GREEN COVE SPRINGS, Fla. -- There are five red light cameras watching for law breakers in Green Cove Springs.
Police Chief Robert Musco said the cameras are working because people are starting to slow down and stop at red lights.
But not everyone is happy about the cameras. "I was blown away. I had no idea that I had run a red light," said Alice Bennett, who got a ticket in the mail a couple of months ago.
Her fine is the standard $158 for a violation. "There's a phone number you call. What they want you to do is pick up the phone and call without contesting the ticket. They want you just to put it on your debit card and call it a day," said Bennett.
On a fixed income, Bennett said she couldn't do that. She said she decided to take it to court.
Bennett said when she saw the pictures, "It looked like I ran the red light."
Her biggest concern was that when she went to court and pleaded not guilty, her fine went up.
"I'm paying a $262 fine, and I only have 30 days," said Bennett.
Green Cove Springs police officer William O'Daniel, one of two officers in charge of the program, said to date 11,887 tickets have been issued in only 10 months.

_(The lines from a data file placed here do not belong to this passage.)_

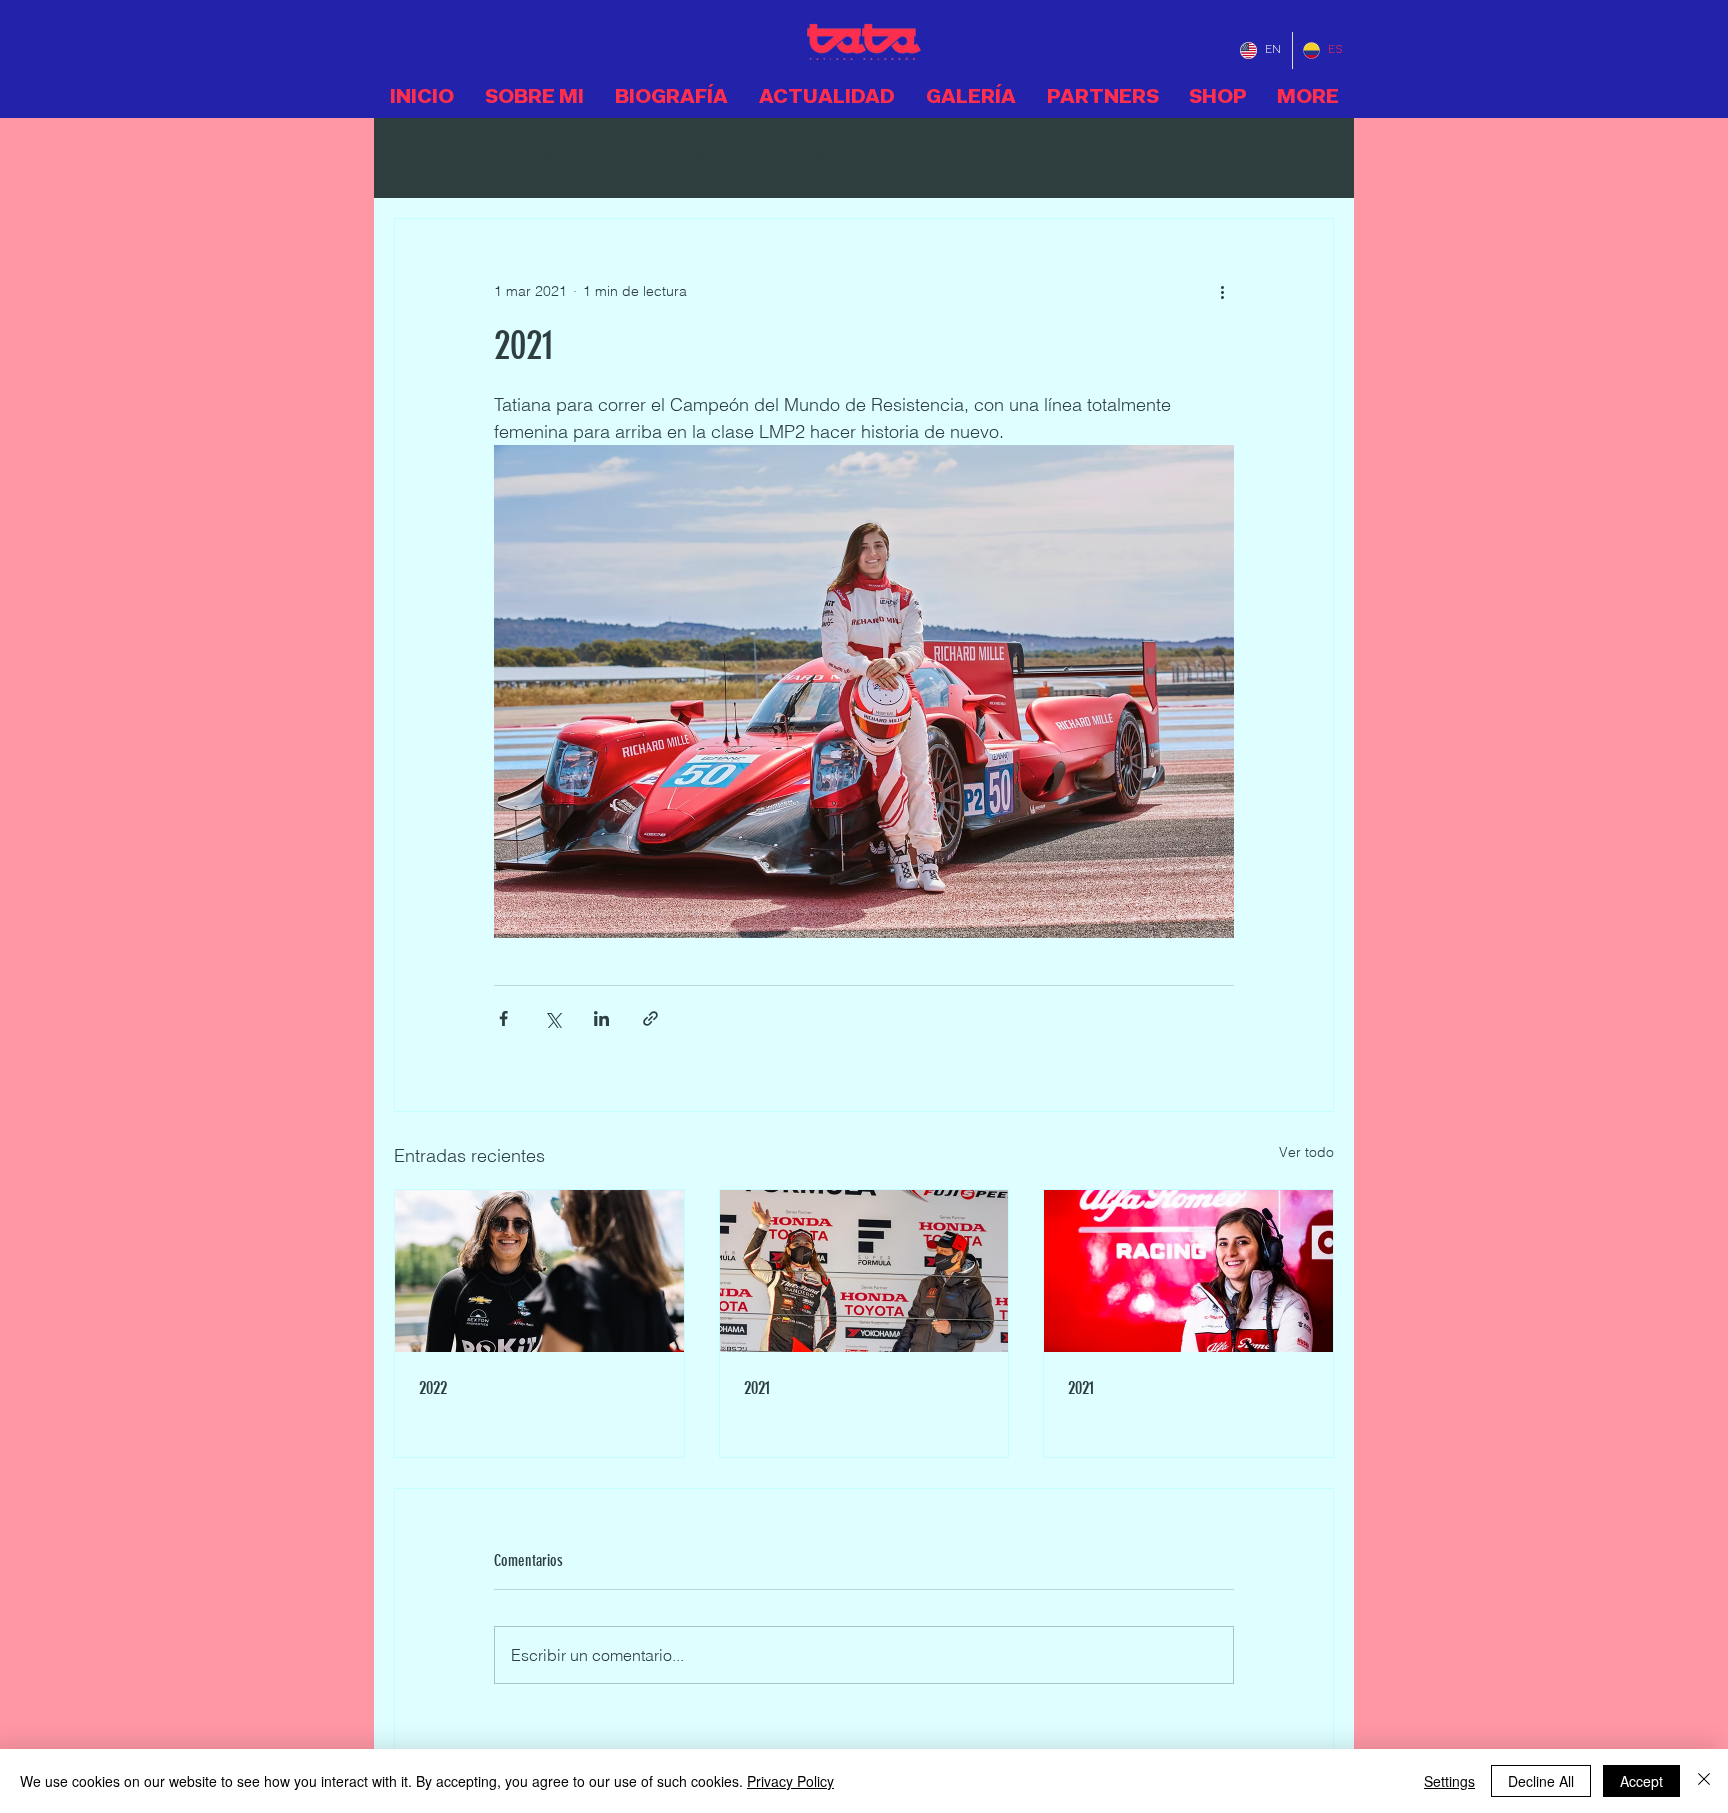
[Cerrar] (1704, 1781)
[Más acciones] (1222, 291)
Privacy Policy (790, 1781)
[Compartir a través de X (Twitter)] (552, 1018)
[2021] (864, 1271)
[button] (1308, 158)
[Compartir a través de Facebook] (503, 1018)
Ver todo (1306, 1152)
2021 (757, 1388)
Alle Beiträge (445, 157)
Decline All (1541, 1781)
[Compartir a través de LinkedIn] (601, 1018)
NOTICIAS (727, 157)
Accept (1641, 1781)
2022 (433, 1388)
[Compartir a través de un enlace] (650, 1018)
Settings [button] (1449, 1781)
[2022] (539, 1271)
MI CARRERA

It's unclear how many have been tossed out. Out of the standard $158 fine, $83 goes to the state. The city of Green Cove Springs takes the remaining $75.
The city has to pay an Arizona company running the cameras $4,850 a month per camera, which totals $24,250 a month.
"I wanted to see if I could opt for school," said Bennett.
No such luck for these civil tickets. Out of the nearly 3,000 cases which have gone to court, 46 percent of them have actually been paid, bringing in more than $281,000.
"I think it's kind of cheating. I mean what are they paying police to do?" asked Bennett.
Duval County is planning on bringing red light cameras to the area. The town of Orange Park is also considering the move.